Design of a reinforcement learning based controller for gliding control of an experimental design vehicle


Ud Din A. F., Janjua S. A., MAQSOOD A., Habib M.

AIAA Scitech Forum, 2020, Florida, Amerika Birleşik Devletleri, 6 - 10 Ocak 2020, cilt.1 PartF, (Tam Metin Bildiri) identifier

  • Yayın Türü: Bildiri / Tam Metin Bildiri
  • Cilt numarası: 1 PartF
  • Doi Numarası: 10.2514/6.2020-1849
  • Basıldığı Şehir: Florida
  • Basıldığı Ülke: Amerika Birleşik Devletleri
  • Orta Doğu Teknik Üniversitesi Kuzey Kıbrıs Kampüsü Adresli: Evet

Özet

Achieving autonomy for aerospace vehicles control has been an active area of research in the past; especially when the design of vehicles is becoming more challenging for achieving optimum performance. Usually, devised control strategies for these vehicles employ proportional integral (PI) or proportional integral derivative (PID) controllers using feedback loops. Though, these controllers have performed quite well with stable environments, however more intelligent and active flight control system is required, when dealing with unknown or harsh domains. Under the bigger umbrella of Machine Learning (ML), Reinforcement Learning (RL) has started to address these limitations of the conventional controllers and emerges as the most active, conceptually prudent and best suited machine learning category for autonomous control; which in recent years, has increasingly found use in aerospace control applications for platforms like aircraft, missile trajectory control, fixed wing UAVs, Quadcopters and so on.

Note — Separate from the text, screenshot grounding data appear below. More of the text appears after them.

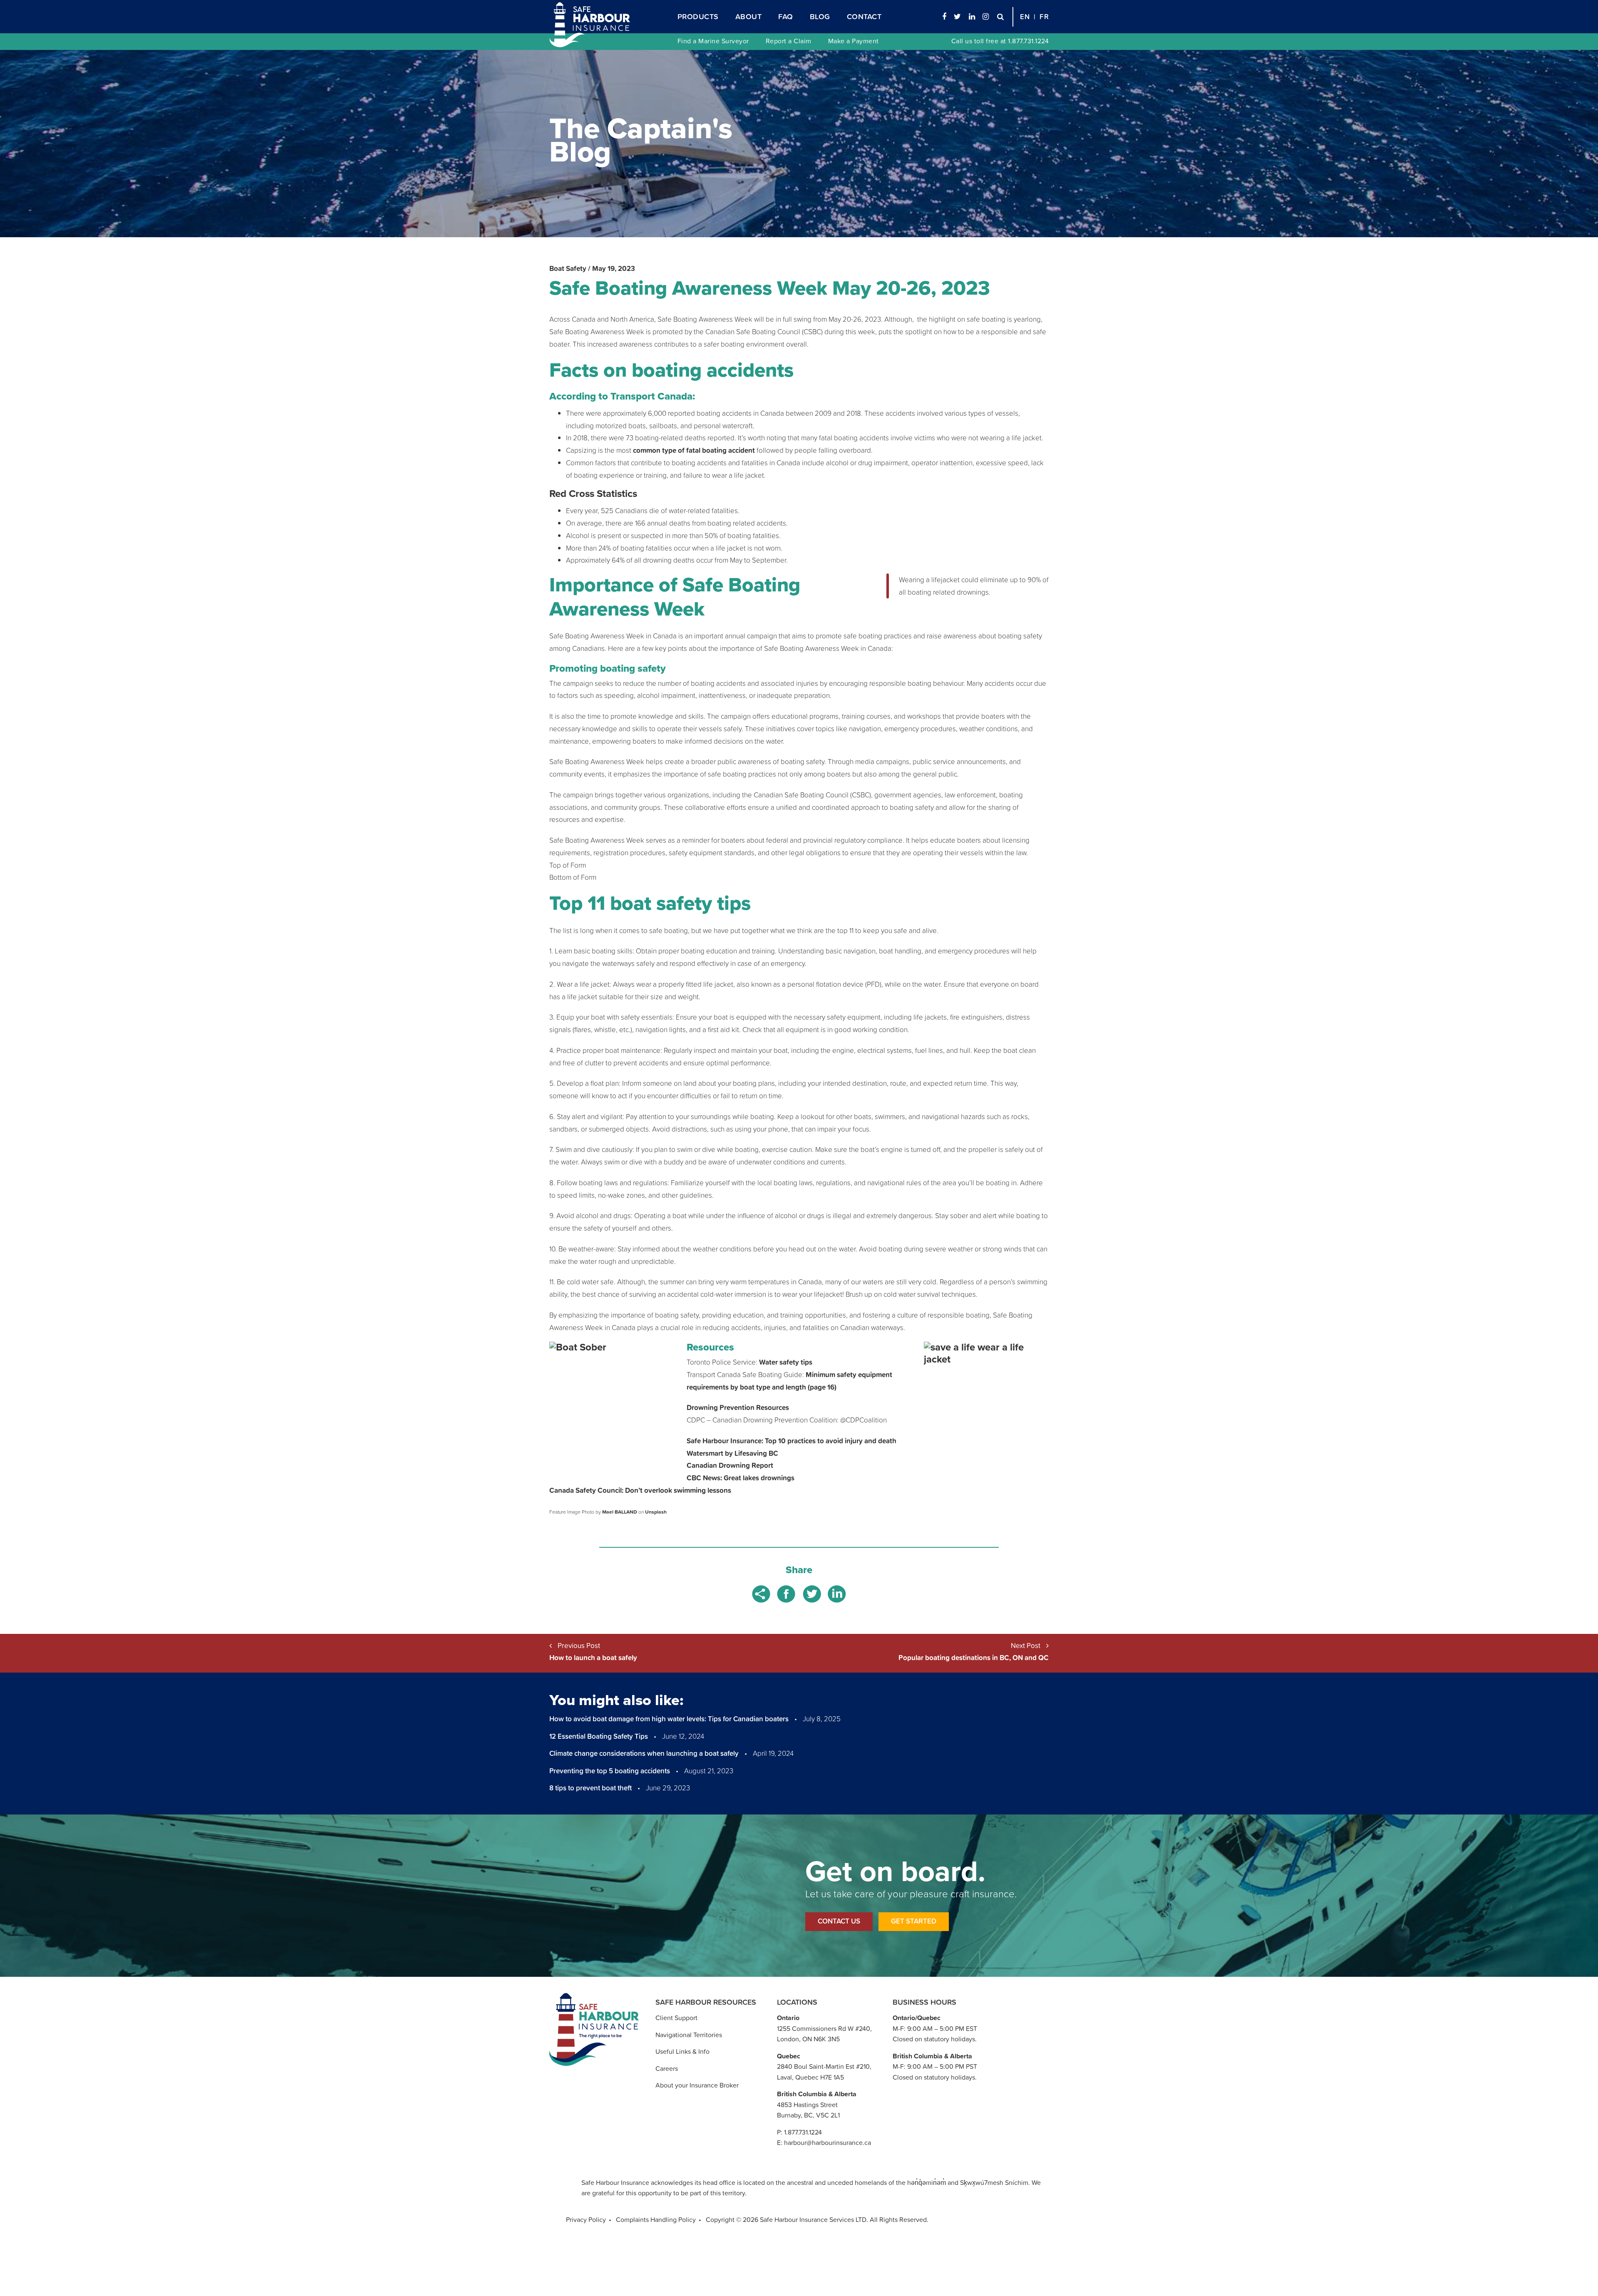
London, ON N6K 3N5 (808, 2038)
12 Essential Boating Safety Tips (598, 1736)
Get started (913, 1921)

Additionally, RL coupled with neural nets has emerged as a robust methodology in solving complex domain control problems with continuous action and state spaces, thus, unleashing the hidden power of RL and outperforming both linear and orthodox nonlinear control strategies, which have their own inherent limitations. In the current research, we demonstrate the ability of the proposed RL agent or controller for an experimental glide vehicle to learn gliding strategies and to control the vehicle’s descent, thus eventually optimizing its glide range. At first, we model the experimental design vehicle using a 6-DoF model registering the translational and rotational response of aerial platform. Later, based on extensive literature review, two unique RL algorithms are developed namely ‘Modified Model-Free Dynamic Programming (MMDP) and Deep Deterministic Policy Gradient (DDPG)’; in relation with the current problem, same are applied and their results are compared and analyzed highlighting the success of RL over the performance of control policies obtained by classical approaches. Results are also verified by 6-DoF simulation of the experimental design vehicle.